In a recent SPE paper1 it was shown that it is possible to generate virtual magnetic resonance logs using conventional wireline logs. The concept was tested on several wells from different locations in the United States and the Gulf of Mexico. It was demonstrated that using virtual intelligence techniques (artificial neural network in this case) it is possible to generate accurate virtual magnetic resonance logs. It was further demonstrated that using the virtual magnetic resonance logs for reserve calculation provides very accurate estimations (within 3%) when compared to reserve estimation obtained by actual magnetic resonance logs.
The major shortcoming of that study was the fact that the development and the testing of the process were performed on the same well. In that study part of the pay zone was used for the model development and then the model was tested on the rest of the pay zone. The main reason for that shortcoming was lack of data. The study was conducted on several fields but from each field data was available from only one well. It was mentioned that the ultimate test for this methodology would be when data from several wells in a particular field would be available, so the methodology can be tested in a manner that would simulate its actual use.
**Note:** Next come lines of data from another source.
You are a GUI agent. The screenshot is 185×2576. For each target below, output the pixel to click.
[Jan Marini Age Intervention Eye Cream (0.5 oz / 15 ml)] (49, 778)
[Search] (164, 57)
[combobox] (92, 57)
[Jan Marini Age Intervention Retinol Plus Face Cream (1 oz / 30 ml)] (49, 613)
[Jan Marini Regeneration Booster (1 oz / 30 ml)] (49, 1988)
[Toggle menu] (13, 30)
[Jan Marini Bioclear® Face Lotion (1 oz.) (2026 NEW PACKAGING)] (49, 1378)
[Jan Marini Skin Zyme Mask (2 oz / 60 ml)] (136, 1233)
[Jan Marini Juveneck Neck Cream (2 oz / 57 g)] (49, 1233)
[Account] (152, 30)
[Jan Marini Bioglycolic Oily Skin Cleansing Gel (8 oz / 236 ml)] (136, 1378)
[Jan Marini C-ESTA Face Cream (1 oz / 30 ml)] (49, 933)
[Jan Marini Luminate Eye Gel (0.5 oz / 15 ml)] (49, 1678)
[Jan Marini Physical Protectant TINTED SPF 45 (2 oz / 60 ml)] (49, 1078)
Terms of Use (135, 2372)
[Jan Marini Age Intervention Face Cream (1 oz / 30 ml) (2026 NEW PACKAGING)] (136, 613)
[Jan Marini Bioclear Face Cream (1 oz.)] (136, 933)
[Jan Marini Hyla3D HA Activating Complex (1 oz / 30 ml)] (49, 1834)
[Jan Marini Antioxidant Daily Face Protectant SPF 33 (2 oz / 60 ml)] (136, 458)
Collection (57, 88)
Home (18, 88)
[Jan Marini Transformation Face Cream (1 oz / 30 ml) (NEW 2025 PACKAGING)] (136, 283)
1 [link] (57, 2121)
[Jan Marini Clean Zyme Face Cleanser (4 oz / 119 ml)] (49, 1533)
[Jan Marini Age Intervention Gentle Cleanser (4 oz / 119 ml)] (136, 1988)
This methodology would work best when conventional logs are available from most of the wells in the field and magnetic resonance logs are performed only on a handful of wells (these wells should also have the conventional logs). The wells with magnetic resonance log will be used for model development and consequent testing and verification of the model. Then the developed (and verified) model will be applied to all the wells in the field. This would generate a much better and more realistic picture of the reservoir characteristics for the entire field. Having such an accurate picture of reservoir characteristics would be a valuable asset for reservoir simulation, modeling, and reservoir management.
This paper provides the ideal test bed for this methodology. Here the methodology is applied to a field in East Texas (Cotton Valley formation) that is known for its heterogeneity as well as for the fact that the well logs and reservoir characteristics are non-correlatable from well to well. A recently published paper2 demonstrated the non-correlatable nature of formation characteristics and well logs in this formation.